» TASK GOAL
Give back the full listing that follows exactly as it reads.

» INFORMATION SUPPLIED

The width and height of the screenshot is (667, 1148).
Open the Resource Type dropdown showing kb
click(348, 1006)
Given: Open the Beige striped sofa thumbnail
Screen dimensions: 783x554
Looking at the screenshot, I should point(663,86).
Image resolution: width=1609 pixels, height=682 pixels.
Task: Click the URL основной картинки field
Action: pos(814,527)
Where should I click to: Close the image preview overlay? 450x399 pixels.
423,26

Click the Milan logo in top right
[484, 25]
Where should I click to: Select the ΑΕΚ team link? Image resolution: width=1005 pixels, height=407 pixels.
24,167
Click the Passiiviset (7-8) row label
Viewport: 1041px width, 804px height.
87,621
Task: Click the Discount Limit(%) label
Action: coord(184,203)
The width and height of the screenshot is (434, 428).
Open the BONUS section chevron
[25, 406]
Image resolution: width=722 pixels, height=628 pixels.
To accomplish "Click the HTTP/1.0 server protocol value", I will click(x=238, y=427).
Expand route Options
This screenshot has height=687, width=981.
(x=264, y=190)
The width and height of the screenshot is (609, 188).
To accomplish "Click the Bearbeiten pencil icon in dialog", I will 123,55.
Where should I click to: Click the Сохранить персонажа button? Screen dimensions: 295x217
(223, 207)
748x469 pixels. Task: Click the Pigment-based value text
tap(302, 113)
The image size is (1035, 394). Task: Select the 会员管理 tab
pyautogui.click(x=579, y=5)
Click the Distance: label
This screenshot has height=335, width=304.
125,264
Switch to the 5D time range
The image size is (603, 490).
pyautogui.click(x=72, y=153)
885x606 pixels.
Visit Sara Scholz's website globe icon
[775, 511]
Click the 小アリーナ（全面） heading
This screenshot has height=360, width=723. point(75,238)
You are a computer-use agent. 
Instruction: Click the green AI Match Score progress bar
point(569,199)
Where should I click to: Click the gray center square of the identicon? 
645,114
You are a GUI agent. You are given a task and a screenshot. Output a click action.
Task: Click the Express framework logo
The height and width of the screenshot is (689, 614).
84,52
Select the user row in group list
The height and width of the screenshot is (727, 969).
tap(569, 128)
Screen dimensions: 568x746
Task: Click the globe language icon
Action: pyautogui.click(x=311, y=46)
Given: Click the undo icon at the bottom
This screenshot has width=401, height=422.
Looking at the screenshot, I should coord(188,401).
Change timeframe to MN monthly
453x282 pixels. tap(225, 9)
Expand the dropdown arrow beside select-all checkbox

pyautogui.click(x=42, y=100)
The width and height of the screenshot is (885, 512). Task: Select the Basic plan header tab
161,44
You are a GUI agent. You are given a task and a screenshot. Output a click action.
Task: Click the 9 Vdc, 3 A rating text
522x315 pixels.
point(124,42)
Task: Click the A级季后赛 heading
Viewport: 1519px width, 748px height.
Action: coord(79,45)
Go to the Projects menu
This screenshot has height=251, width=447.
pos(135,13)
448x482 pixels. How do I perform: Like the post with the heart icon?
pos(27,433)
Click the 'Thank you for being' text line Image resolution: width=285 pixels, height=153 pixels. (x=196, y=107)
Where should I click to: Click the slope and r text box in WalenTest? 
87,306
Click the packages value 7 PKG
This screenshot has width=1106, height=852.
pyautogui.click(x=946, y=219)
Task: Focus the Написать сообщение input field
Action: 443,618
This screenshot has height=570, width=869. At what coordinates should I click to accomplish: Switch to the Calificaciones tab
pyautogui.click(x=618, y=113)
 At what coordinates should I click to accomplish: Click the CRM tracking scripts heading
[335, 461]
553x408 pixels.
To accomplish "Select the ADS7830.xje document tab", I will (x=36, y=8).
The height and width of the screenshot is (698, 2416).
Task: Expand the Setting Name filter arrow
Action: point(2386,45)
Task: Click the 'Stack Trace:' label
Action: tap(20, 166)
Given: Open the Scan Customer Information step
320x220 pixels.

» YOUR RESPONSE
The width and height of the screenshot is (667, 1148).
Open the Resource Type dropdown showing kb
click(348, 1006)
Given: Open the Beige striped sofa thumbnail
Screen dimensions: 783x554
Looking at the screenshot, I should point(663,86).
Image resolution: width=1609 pixels, height=682 pixels.
Task: Click the URL основной картинки field
Action: pos(814,527)
Where should I click to: Close the image preview overlay? 450x399 pixels.
423,26

Click the Milan logo in top right
[484, 25]
Where should I click to: Select the ΑΕΚ team link? Image resolution: width=1005 pixels, height=407 pixels.
24,167
Click the Passiiviset (7-8) row label
Viewport: 1041px width, 804px height.
87,621
Task: Click the Discount Limit(%) label
Action: coord(184,203)
The width and height of the screenshot is (434, 428).
Open the BONUS section chevron
[25, 406]
Image resolution: width=722 pixels, height=628 pixels.
To accomplish "Click the HTTP/1.0 server protocol value", I will click(x=238, y=427).
Expand route Options
This screenshot has height=687, width=981.
(x=264, y=190)
The width and height of the screenshot is (609, 188).
To accomplish "Click the Bearbeiten pencil icon in dialog", I will 123,55.
Where should I click to: Click the Сохранить персонажа button? Screen dimensions: 295x217
(223, 207)
748x469 pixels. Task: Click the Pigment-based value text
tap(302, 113)
The image size is (1035, 394). Task: Select the 会员管理 tab
pyautogui.click(x=579, y=5)
Click the Distance: label
This screenshot has height=335, width=304.
125,264
Switch to the 5D time range
The image size is (603, 490).
pyautogui.click(x=72, y=153)
885x606 pixels.
Visit Sara Scholz's website globe icon
[775, 511]
Click the 小アリーナ（全面） heading
This screenshot has height=360, width=723. point(75,238)
You are a computer-use agent. 
Instruction: Click the green AI Match Score progress bar
point(569,199)
Where should I click to: Click the gray center square of the identicon? 
645,114
You are a GUI agent. You are given a task and a screenshot. Output a click action.
Task: Click the Express framework logo
The height and width of the screenshot is (689, 614).
84,52
Select the user row in group list
The height and width of the screenshot is (727, 969).
tap(569, 128)
Screen dimensions: 568x746
Task: Click the globe language icon
Action: pyautogui.click(x=311, y=46)
Given: Click the undo icon at the bottom
This screenshot has width=401, height=422.
Looking at the screenshot, I should coord(188,401).
Change timeframe to MN monthly
453x282 pixels. tap(225, 9)
Expand the dropdown arrow beside select-all checkbox

pyautogui.click(x=42, y=100)
The width and height of the screenshot is (885, 512). Task: Select the Basic plan header tab
161,44
You are a GUI agent. You are given a task and a screenshot. Output a click action.
Task: Click the 9 Vdc, 3 A rating text
522x315 pixels.
point(124,42)
Task: Click the A级季后赛 heading
Viewport: 1519px width, 748px height.
Action: coord(79,45)
Go to the Projects menu
This screenshot has height=251, width=447.
pos(135,13)
448x482 pixels. How do I perform: Like the post with the heart icon?
pos(27,433)
Click the 'Thank you for being' text line Image resolution: width=285 pixels, height=153 pixels. (x=196, y=107)
Where should I click to: Click the slope and r text box in WalenTest? 
87,306
Click the packages value 7 PKG
This screenshot has width=1106, height=852.
pyautogui.click(x=946, y=219)
Task: Focus the Написать сообщение input field
Action: 443,618
This screenshot has height=570, width=869. At what coordinates should I click to accomplish: Switch to the Calificaciones tab
pyautogui.click(x=618, y=113)
 At what coordinates should I click to accomplish: Click the CRM tracking scripts heading
[335, 461]
553x408 pixels.
To accomplish "Select the ADS7830.xje document tab", I will (x=36, y=8).
The height and width of the screenshot is (698, 2416).
Task: Expand the Setting Name filter arrow
Action: point(2386,45)
Task: Click the 'Stack Trace:' label
Action: tap(20, 166)
Given: Open the Scan Customer Information step
320x220 pixels.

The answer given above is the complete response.